Devancée de 9 points par François Hollande au premier tour (39% contre 30%) où plus de 2,6 millions d'électeurs de gauche se sont déplacés, Martine Aubry s'est montrée la plus aggressive, insistant sur «l'importance de l'expérience» - elle fut numéro deux du gouvernement de Lionel Jospin entre 1997 et 2000 alors que son rival n'a jamais été ministre - et sa «constance».

«On a confiance en moi parce que je suis claire. François Hollande a changé de position sur certains points. Il a le droit, il faut que les Français le sachent», a-t-elle attaqué, en plaidant de nouveau pour une «gauche forte».

Souvent attaqué par le camp Aubry pour sa «mollesse» supposée, M. Hollande a répliqué qu'il ne voulait pas d'une «gauche dure».

«On sort de cinq ans d'une présidence brutale. Nous serions, nous, une candidature sectaire? Je ne le veux pas. Je pense que le pays a besoin d'être apaisé», a-t-il lancé.

Les deux rivaux --elle  61 ans, lui 57 ans--  qui ont grandi en politique à l'ombre de Jacques Delors, l'ancien président de la Commission européenne et père de Martine Aubry, ont certes promis de se soutenir mutuellement après le second tour mais ont eu du mal à cacher leur peu d'atomes crochus

«On a toujours eu avec François des relations amicales et franches», a-t-elle dit assez sèchement. François Hollande a poursuivi sans enthousiasme : «Je connais Martine depuis longtemps, nous avons toujours veillé à avoir du respect». Ils ont semblé exclure de devenir le Premier ministre de l'autre.

En revanche sur le fond, au terme d'un débat parfois technique, ce sont souvent les convergences qui sont apparues sur la réduction des déficits, la réforme fiscale, l'aide à la Grèce, le droit de vote des immigrés aux élections locales ou les négociations d'adhésion de la Turquie («ne fermons pas la porte»).

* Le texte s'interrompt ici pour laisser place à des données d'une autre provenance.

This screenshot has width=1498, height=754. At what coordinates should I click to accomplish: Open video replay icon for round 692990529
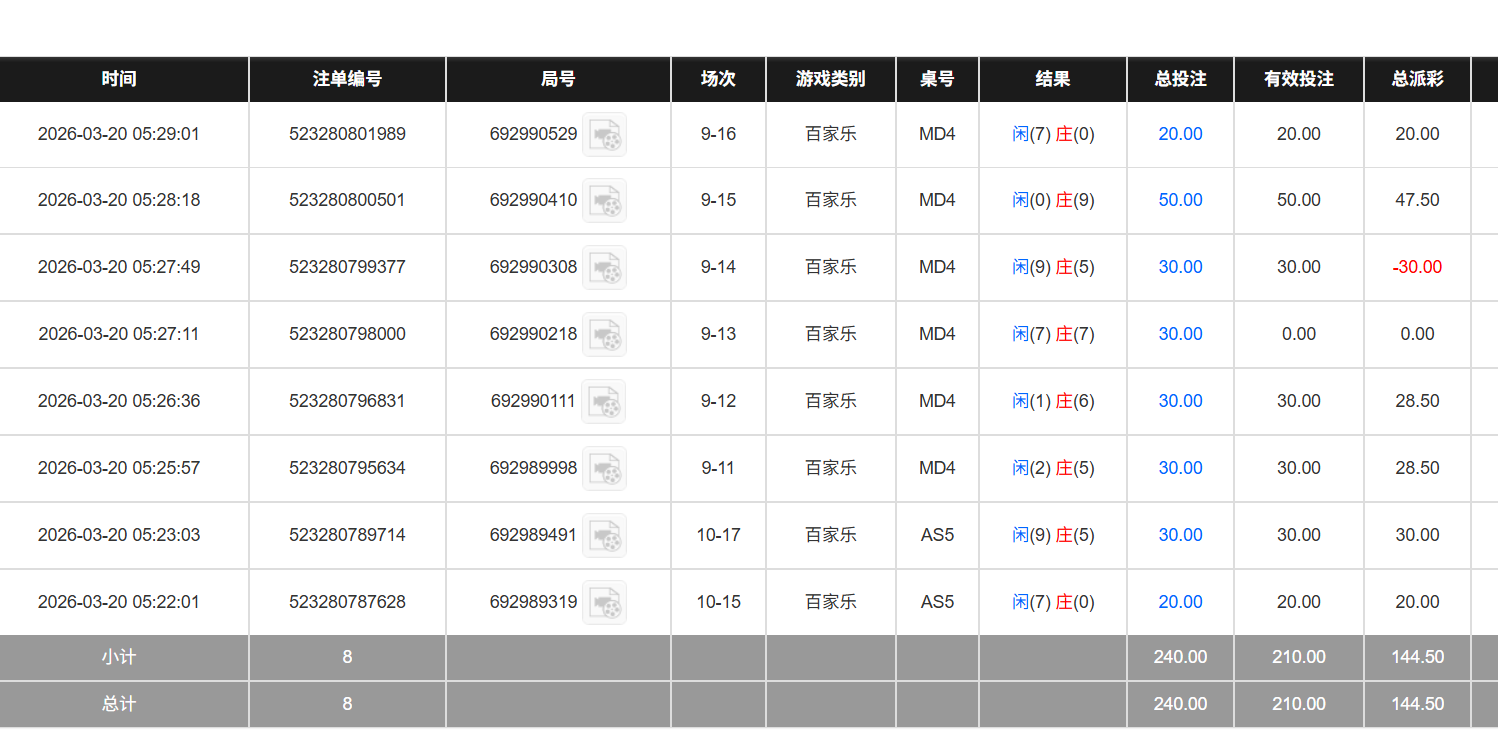pyautogui.click(x=604, y=135)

Si Martine Aubry a tenté de créer des différences sur le rythme du désendettement ou le recrutement de professeurs, elles sont apparues un peu artificielles.

Pour le politologue, Jérôme Sainte-Marie, de l'institut CSA, «le débat a montré qu'on est plus dans un changement de personnes». Les deux ont «montré une grande connaissance et une grande compétence sur les dossiers abordés».

Le duel était particulier scruté pour les ouvertures que feraient les candidats aux électeurs d'Arnaud Montebourg, résolument à gauche et chantre de la démondialisation, dont le score (17%) a constitué la véritable surprise de ce scrutin inédit.

Arnaud Montebourg n'a pour l'instant donné aucune consigne mais a demandé que les deux candidats lui fassent des réponses dans quatre domaines: contrôle du système financier, protectionnisme industriel, instauration d'une République moins présidentielle et lutte contre la corruption.

Les deux candidats lui ont apporté des réponses assez similaires, se déclarant favorables à une entrée de l'Etat au conseil d'administration des banques.

Tous deux ont refusé de reprendre le mot protectionnisme: Mme Aubry a parlé des «dégâts du libre échange», d'«une régulation de la mondialisation» et plaidé pour le «juste échange». François Hollande s'est dit favorable à «l'économie ouverte, pas l'économie offerte».

Selon un sondage du Figaro, les électeurs d'Arnaud Montebourg se reporteraient de façon presque égale entre les deux finalistes: 45% pour François Hollande, 48% pour Martine Aubry.

Avant le débat, François Hollande avait en revanche reçu le soutien crucial de Ségolène Royal qui a rassemblé moins de 7% des voix sur son nom dimanche.

Mme Royal, qui fut la candidate de la gauche en 2007, a appelé à «amplifier l'avance» de M. Hollande qui est également son ancien compagnon et le père de ses quatre enfants. Celui-ci a salué «l'élégance et la responsabilité» de son ex-compagne.